§ Given exercise
Please copy the material below word for word, keeping every line and character unchanged.

§ Given records
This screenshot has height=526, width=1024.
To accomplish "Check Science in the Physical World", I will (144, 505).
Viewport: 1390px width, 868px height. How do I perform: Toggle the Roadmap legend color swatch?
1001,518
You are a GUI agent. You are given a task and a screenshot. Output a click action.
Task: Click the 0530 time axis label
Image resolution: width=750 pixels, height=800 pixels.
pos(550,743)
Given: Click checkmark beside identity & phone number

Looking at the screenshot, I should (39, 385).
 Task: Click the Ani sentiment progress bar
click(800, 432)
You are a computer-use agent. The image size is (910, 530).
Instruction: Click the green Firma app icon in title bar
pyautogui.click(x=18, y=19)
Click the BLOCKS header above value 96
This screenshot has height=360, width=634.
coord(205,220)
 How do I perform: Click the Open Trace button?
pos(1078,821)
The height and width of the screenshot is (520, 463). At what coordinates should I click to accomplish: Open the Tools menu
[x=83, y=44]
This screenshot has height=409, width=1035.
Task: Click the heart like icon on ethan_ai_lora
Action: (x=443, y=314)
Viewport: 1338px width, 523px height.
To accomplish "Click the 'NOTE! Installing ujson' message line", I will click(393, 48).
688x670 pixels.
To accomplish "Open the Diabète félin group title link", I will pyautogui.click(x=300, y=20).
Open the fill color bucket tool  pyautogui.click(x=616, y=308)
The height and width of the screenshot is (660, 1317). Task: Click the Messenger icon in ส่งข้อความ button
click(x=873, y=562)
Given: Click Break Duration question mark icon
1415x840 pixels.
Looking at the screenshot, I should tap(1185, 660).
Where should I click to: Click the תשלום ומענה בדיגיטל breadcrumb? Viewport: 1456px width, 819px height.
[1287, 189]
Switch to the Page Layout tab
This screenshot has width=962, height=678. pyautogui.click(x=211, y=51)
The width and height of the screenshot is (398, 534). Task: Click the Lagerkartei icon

§ Response for this exercise
This screenshot has height=526, width=1024.
To accomplish "Check Science in the Physical World", I will (144, 505).
Viewport: 1390px width, 868px height. How do I perform: Toggle the Roadmap legend color swatch?
1001,518
You are a GUI agent. You are given a task and a screenshot. Output a click action.
Task: Click the 0530 time axis label
Image resolution: width=750 pixels, height=800 pixels.
pos(550,743)
Given: Click checkmark beside identity & phone number

Looking at the screenshot, I should (39, 385).
 Task: Click the Ani sentiment progress bar
click(800, 432)
You are a computer-use agent. The image size is (910, 530).
Instruction: Click the green Firma app icon in title bar
pyautogui.click(x=18, y=19)
Click the BLOCKS header above value 96
This screenshot has height=360, width=634.
coord(205,220)
 How do I perform: Click the Open Trace button?
pos(1078,821)
The height and width of the screenshot is (520, 463). At what coordinates should I click to accomplish: Open the Tools menu
[x=83, y=44]
This screenshot has height=409, width=1035.
Task: Click the heart like icon on ethan_ai_lora
Action: (x=443, y=314)
Viewport: 1338px width, 523px height.
To accomplish "Click the 'NOTE! Installing ujson' message line", I will click(393, 48).
688x670 pixels.
To accomplish "Open the Diabète félin group title link", I will pyautogui.click(x=300, y=20).
Open the fill color bucket tool  pyautogui.click(x=616, y=308)
The height and width of the screenshot is (660, 1317). Task: Click the Messenger icon in ส่งข้อความ button
click(x=873, y=562)
Given: Click Break Duration question mark icon
1415x840 pixels.
Looking at the screenshot, I should tap(1185, 660).
Where should I click to: Click the תשלום ומענה בדיגיטל breadcrumb? Viewport: 1456px width, 819px height.
[1287, 189]
Switch to the Page Layout tab
This screenshot has width=962, height=678. pyautogui.click(x=211, y=51)
The width and height of the screenshot is (398, 534). Task: Click the Lagerkartei icon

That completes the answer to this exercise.